• _Material for this exercise_:
*** Begin section ***
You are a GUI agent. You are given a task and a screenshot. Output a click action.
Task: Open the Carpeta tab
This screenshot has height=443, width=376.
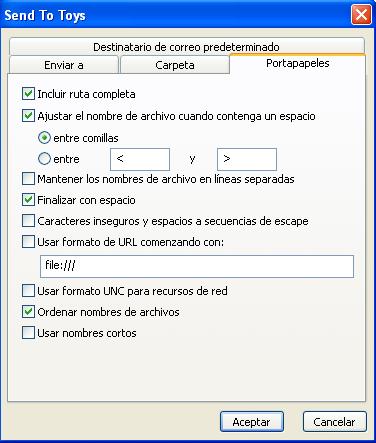coord(175,65)
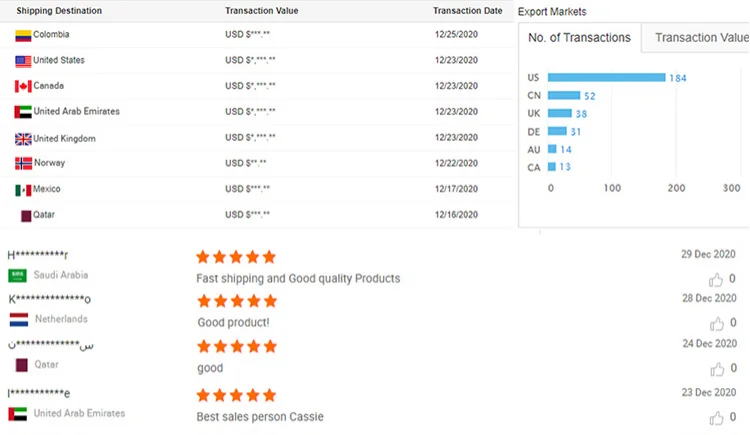750x435 pixels.
Task: Click the Norway flag icon
Action: (23, 163)

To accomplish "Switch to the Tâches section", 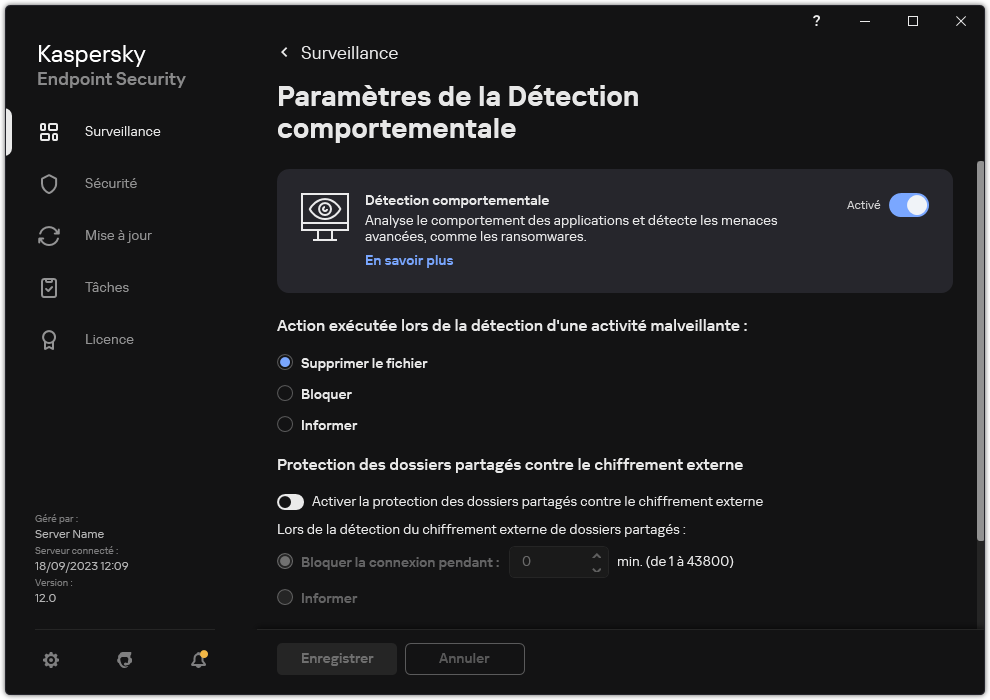I will (x=48, y=287).
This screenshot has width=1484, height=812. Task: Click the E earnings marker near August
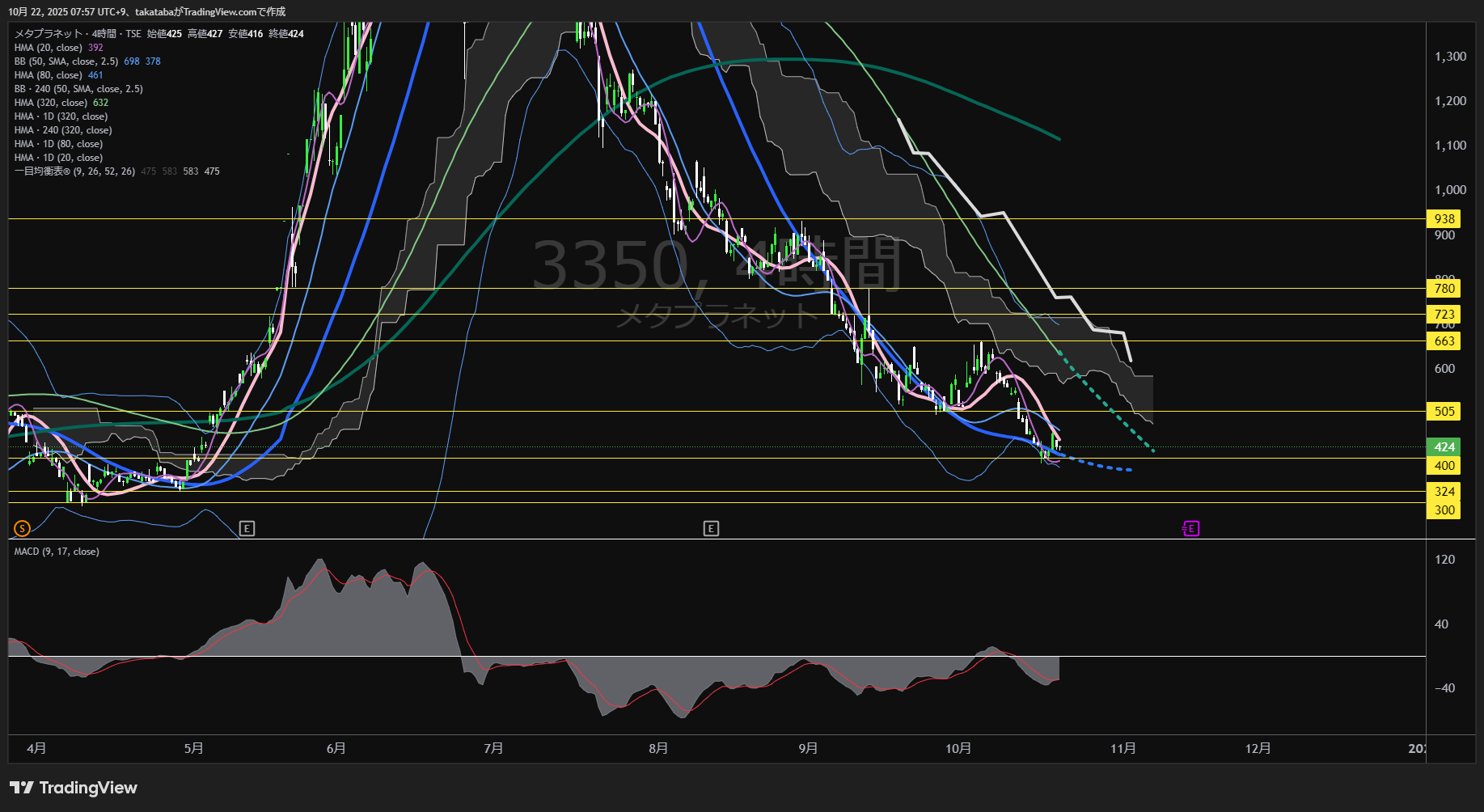tap(711, 529)
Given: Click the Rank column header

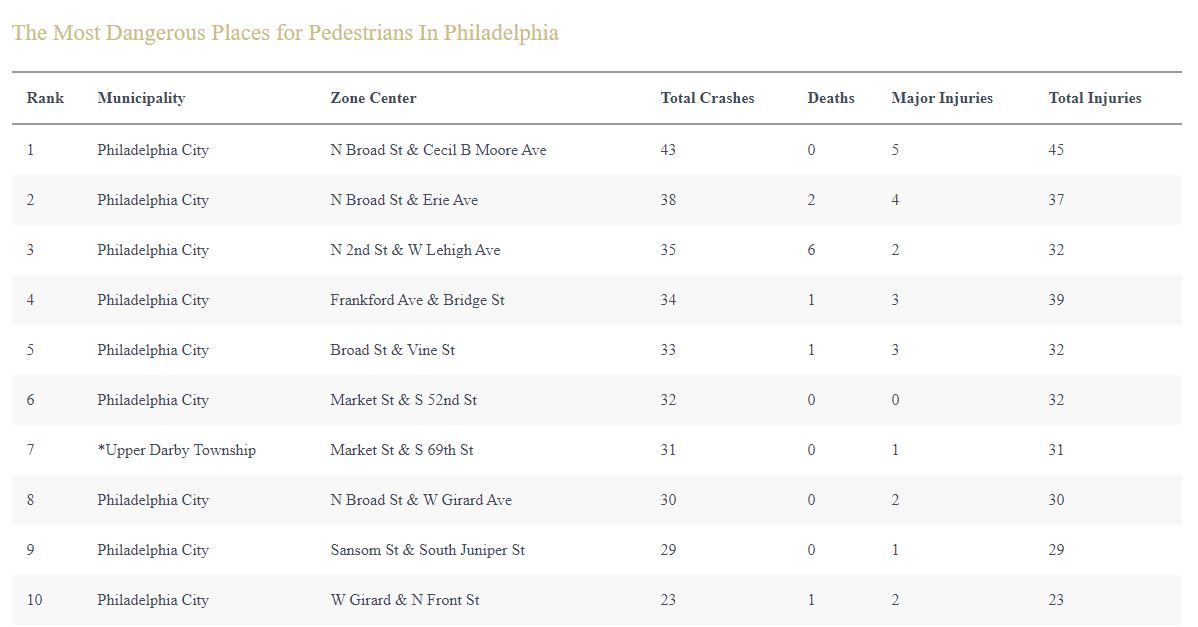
*** End section ***
• _Aim of the exercise_: Take the lines from the one holding "This screenshot has width=1484, height=812." through the last line of the data above and copy them exactly, both ends included, omitting all pictures.

• _Task output_:
This screenshot has width=1484, height=812. Task: Click the E earnings marker near August
tap(711, 529)
Given: Click the Rank column header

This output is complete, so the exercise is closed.